Lucky Mobile is a Canadian prepaid mobile virtual network operator and a subsidiary of Bell Canada. Founded in December 2017, Lucky Mobile operates on the Bell Mobility network alongside fellow subsidiary Virgin Plus. It targets the same market segment as discount mobile brands Chatr (owned by Rogers Communications) and Public Mobile (owned by Telus).

History 
After being announced on December 1, 2017, Lucky Mobile launched on December 4. At launch, the network is available for users in 17 metro areas in Canada. The launch was viewed as a way for BCE to compete with the discount mobile brands Chatr and Public Mobile operated by its competitors Rogers Communications and Telus, respectively. Like Chatr, Lucky Mobile offers a limited selection of low end smartphones for sale outright. In March 2018, the carrier's service area expanded to include Saskatchewan and Manitoba.

Network 
Lucky Mobile operates as a mobile virtual network operator offering pre-paid calling, texting, and 3G and 4G throttled speed data running on Bell Mobility's 4G network with pre-paid plans in select Canadian markets. In independent speed tests conducted in April 2018, although the Lucky Mobile network shows as 4G on users’ mobile phones, speed tests show maximum download speeds around 3 Mbps which would indicate that speeds on the Lucky Mobile network are indeed throttled.

* [Given information]:
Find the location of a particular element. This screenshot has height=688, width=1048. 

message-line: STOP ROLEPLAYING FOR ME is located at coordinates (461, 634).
...
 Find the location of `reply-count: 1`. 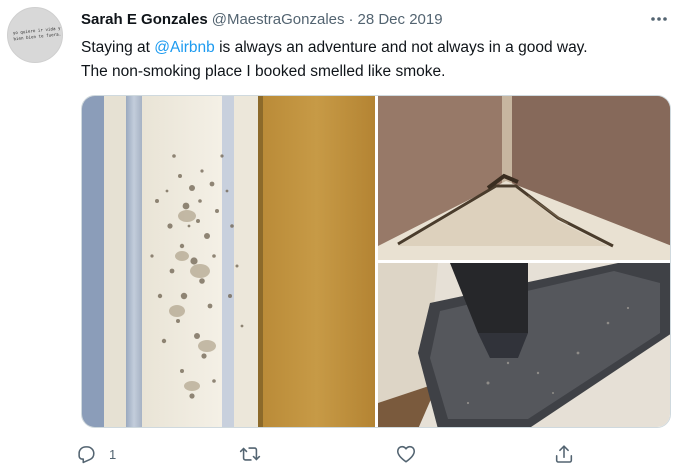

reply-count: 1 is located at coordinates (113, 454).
==
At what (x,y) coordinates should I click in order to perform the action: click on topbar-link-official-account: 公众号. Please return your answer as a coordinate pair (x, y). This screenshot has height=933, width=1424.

* [Exercise requirements]:
1) Using the Lucky Mobile passage, say whether each statement agrees with it. Answer yes or no for each, quoting the exact words that decide it.
(a) Lucky Mobile launched in December 2017.
(b) Public Mobile is owned by Rogers Communications.
(c) Lucky Mobile runs on the Telus network.
2) Extend the Lucky Mobile passage, starting right after its final sentence.
The entries have nothing to do with the Lucky Mobile passage.

* [Responses by item number]:
1)
(a) Yes: "After being announced on December 1, 2017, Lucky Mobile launched on December 4."
(b) No: "Public Mobile (owned by Telus)"
(c) No: "Lucky Mobile operates on the Bell Mobility network alongside fellow subsidiary Virgin Plus."

2)
Customers with eSIM enabled smartphones and devices are able to purchase eSIM from Lucky mobile and connect to the network without a physical SIM card.

Phones 
Lucky Mobile carries five smartphones and one flip phone.

Retail presence 
Lucky Mobile SIM cards are sold in Visions Electronics, Walmart, Circle K, Glentel (T-Booth Wireless, Wireless Wave), The Source, Giant Tiger and Dollarama locations. In addition, customers can also order cards by phone or on the company's website. At launch, the company does not operate any stand-alone locations.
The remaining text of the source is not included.